In reaching this conclusion, we are mindful that both the majority and dissent in Robinson rejected as unworkable the "primary motivation" subjective test for a traffic stop (see People v Robinson, 97 NY2d at 353; id. at 371 [Levine, J. dissenting]). We abide by that conclusion. Whether a traffic stop was premised on racial profiling must be assessed objectively with reference to the facts and circumstances of the encounter. Such considerations may include, for example, whether the arresting officers were involved in a plausible investigation prior to executing the vehicle stop. Also important — and certainly most relevant here — is consideration of the officers' actions and comments during the encounter.

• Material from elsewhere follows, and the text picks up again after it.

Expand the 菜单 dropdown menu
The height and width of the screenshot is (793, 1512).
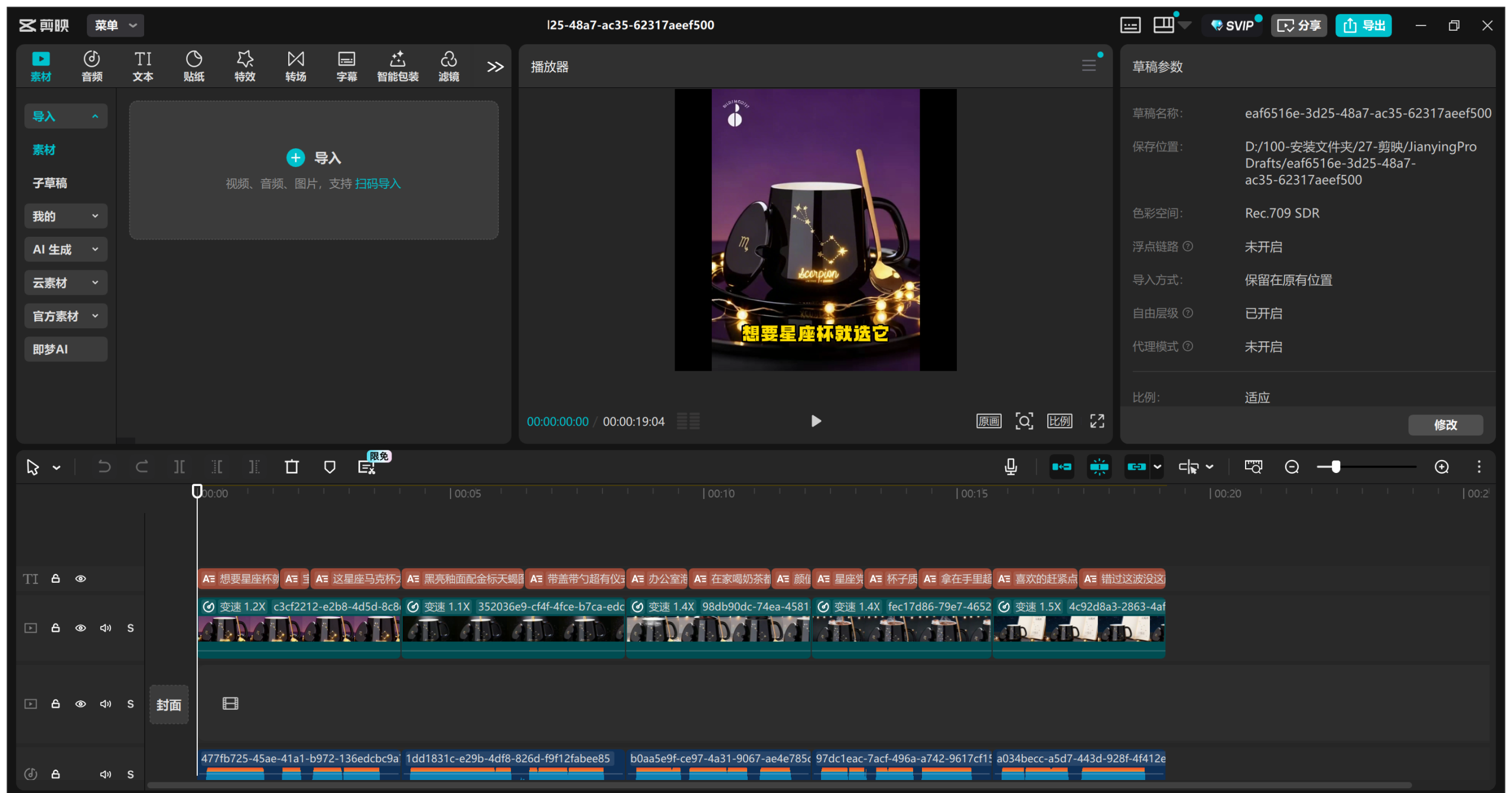point(116,25)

On the record before [*5]us, such an objective analysis should be undertaken by the trial court in the first instance, as defendant demonstrated his entitlement to a hearing in connection with his CPL 440.10 motion. In that regard, CPL 440.10 (1) (h) — the provision upon which defendant relies — grants a defendant the right to move to vacate the judgment of conviction on the ground that "[t]he judgment was obtained in violation of a right of the defendant under the constitution of this state or of the United States." Where, as here, a defendant bases the motion "upon the existence or occurrence of facts, the motion papers must contain sworn allegations thereof, whether by the defendant or by another person or persons. Such sworn allegations may be based upon personal knowledge of the affiant or upon information and belief" (CPL 440.30 [1] [a]). Defendant satisfied this requirement by submitting the sworn affidavit of the driver of the vehicle, who, as discussed above, recounted a highly concerning racist statement ostensibly made by the investigator conducting the stop. Tellingly, in opposing the motion, the People neither controverted the driver's statement nor included an affidavit from the investigator doing so (see CPL 440.30 [1] [a]). Having demonstrated his right to a hearing (see CPL 440.30 [5]), defendant bears the burden of proving his claims by a preponderance of the evidence (see CPL 440.10 [1] [h]; 440.30 [6]). In resolving the motion, the court should undertake an objective analysis of the facts and circumstances of the entire police encounter.

Aarons, Reynolds Fitzgerald, Fisher and McShan, JJ., concur.

ORDERED that the judgment is affirmed.

ORDERED that the order is reversed, on the law, and matter remitted to the County Court of Chemung County for further proceedings not inconsistent with this Court's decision.